Let's Express

MEMORIES OF EVIL

There I was absentmindedly scanning the digital press last month when an article jumped out at me.

"The man behind the 1985 bombing of a 747 off the coast of Cork has been freed," the headline roared at me. "The only person convicted in the 1985 Air India bombings that killed 329 people is now free, Canada’s parole board said today." and the Journal ran with it. Three hundred and twenty-nine poor souls died in that terrorist atrocity including some entire families. I remember it all so vividly even now thirty-two years later.

At the time I ran a "Marine Laundry and Chandlery Service" to the Port of Cork and I was just back in the laundry after my early morning rounds of the harbour area when the phone rang. "I suppose you heard," the ship's agent said. I hadn't so he filled me in including news that the Canadian Coast Guard were dispatching a search and rescue vessel called, "The John Cabot," (seen here)to assist in whatever needed to be done. The Air India Jumbo had taken off from Canada for London en route to Delhi. Its flight path took it offshore Southern Ireland for the approaches to Heathrow.

So this messed up fucker, Inderjit Singh Reyat, sees it in his heart to anonymously place a bomb onboard and kill all of those innocent people and today he's walking around a free man and those 329 poor souls are resting at the bottom of the Celtic Sea. I was awarded the contract to supply the John Cabot for the duration and it was a long duration at that. The big crew meant huge bags of laundry for one side of my business and many mouths to feed for the other. The ship kept me very busy for a long time and the resultant profits should have made me happy. But it was like blood money, if you can understand that.
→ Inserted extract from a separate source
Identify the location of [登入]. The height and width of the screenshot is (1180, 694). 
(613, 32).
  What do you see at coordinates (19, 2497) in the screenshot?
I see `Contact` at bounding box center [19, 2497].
Given a choice I would have preferred those people reach their destinations a million times over rather than me ending up servicing their clean-up mission.

I did speak to some crew members about they things they saw and found because the ship was tasked with gathering up as much of the plane and the people as it could. It was harrowing for them and gruesome to listen to. My own Mother died that year  so all the way around, 1985 was a shitty year for this twenty-nine year old bloke aback then. But I remembered this February 2017 as the Journal reminded me of the many thoughts I had at night alone in the apartment I lived in during 1985. 

My first cousin in Northern Ireland had previously been the victim of a kidnapping that included three days of torture at the hands of Loyalist terrorists before they pumped seven bullets into his head and dumped his naked body by a roadside. It proved nothing but the savage ignorance of those involved. I went up for the funeral and it was all so mind-numbingly sad and pointless. There was a general strike called the "Ulster Workers Strike" on at the time and Michael couldn't catch his usual bus back to Belfast University, so he hitched and wasn't seen for a few days. The coolish RUC explained that he was a catholic in the wrong place. 

And I thought, "Why?" I thought the same thing in 1985 when the bomber struck Flight 185. I stood at the memorial to them once near Sheep's Head and looked out over the angry sea at the burial spot. The fucker responsible had still not be charged but I remember hoping they'd publicly burn the bastard. Is that the true purpose of terrorism? Do those with a deep hatred in their hearts want to bring the rest of us down to their level? Would it make them happy if we in turn murdered their loved ones? It's a pertinent thought today as American bombs create more terrorists in the Middle East. 

In the end though I confess to being baffled by human nature. Perhaps I'm naive or just an idealist but for me, life is about making the most of what you have to create a modicum of happiness around you, which in turn makes you happy. I will never understand the minds that killed Michael nor the motivation  of an individual to plant a bomb. I can understand taking up a gun when you are under fire but that is self-defense. Ruthlessly murdering 329 strangers is beyond my comprehension. 

And it is depressing even writing about it all those years later.